Philosophy and Religious Studies

Document Type



The skeptical challenge of David Hume in the 18th Century presented a shock to existing dogmatic thinking in philosophy. In challenging long-held and fundamental beliefs about the nature of causation and the external world, Hume would be categorized as a radical skeptic and anti-realist by his contemporaries and Immanuel Kant later on. However, renewed debate over these historical interpretations of Hume has emerged, and those under the New Hume banner argue that Hume held a realist position. However, all of these interpretations are not without their issues. In this thesis, I show that the historical readings of Hume misjudge the level of skepticism at work in his philosophy. Further, I exhibit that the New Hume interpretations are not without issues. I argue that the No-Single Hume position ends in contradiction, while the Skeptical Realist, although strong, falls into the very same epistemological debates it wishes to free itself from.

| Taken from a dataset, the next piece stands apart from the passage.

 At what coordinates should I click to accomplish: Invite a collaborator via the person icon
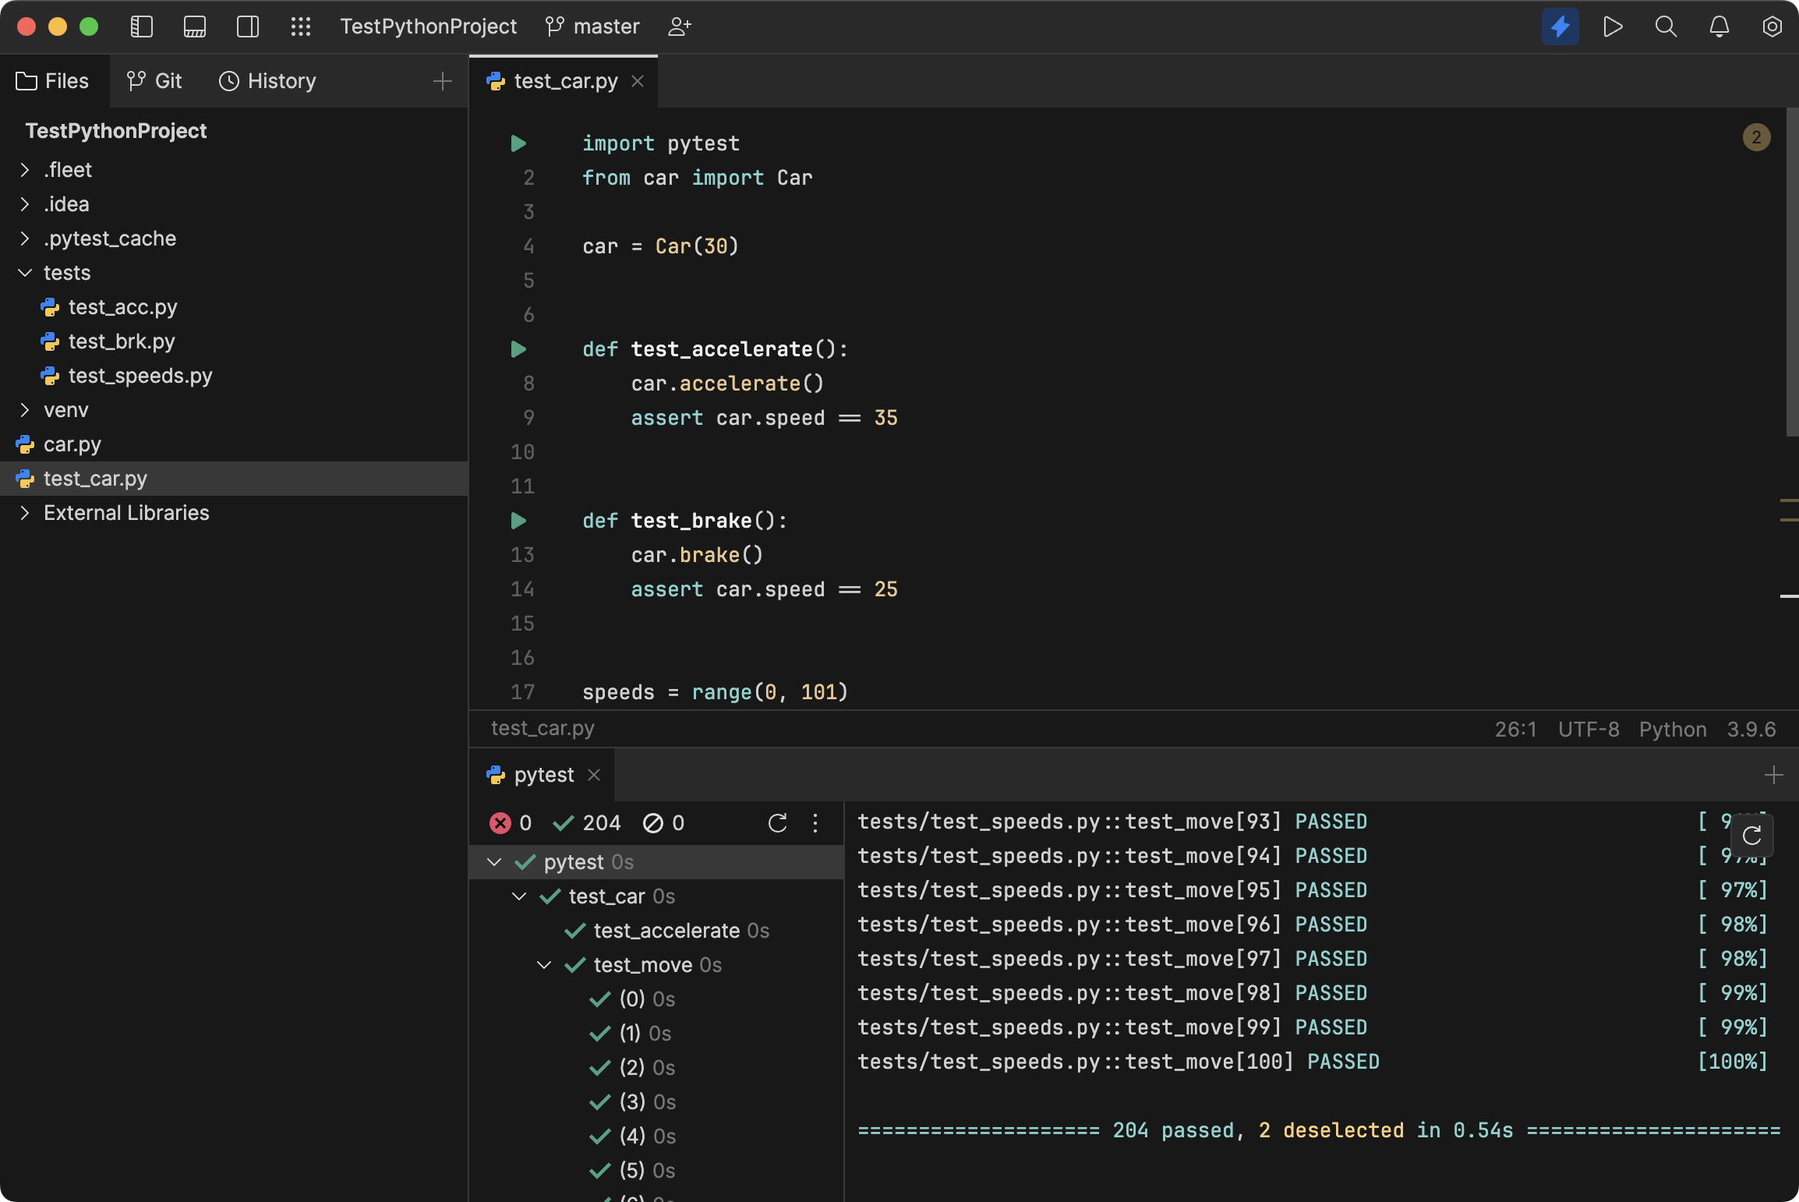[679, 26]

Even more problematic, the Skeptical Realist is open to a paradox on the basis of the strike to the senses that takes place in the formation of impressions. To remedy this, I claim that the strike is specifically an interaction of two external limits. From this reading, I propose a possible ontological reading of Hume by utilizing the concepts of atomism and associationism deployed in Gilles Deleuze’s work Empiricism and Subjectivity. This reading serves a double function as it lends an ontological rendering of Hume to the Skeptical Realists while endorsing realist readings of Deleuze.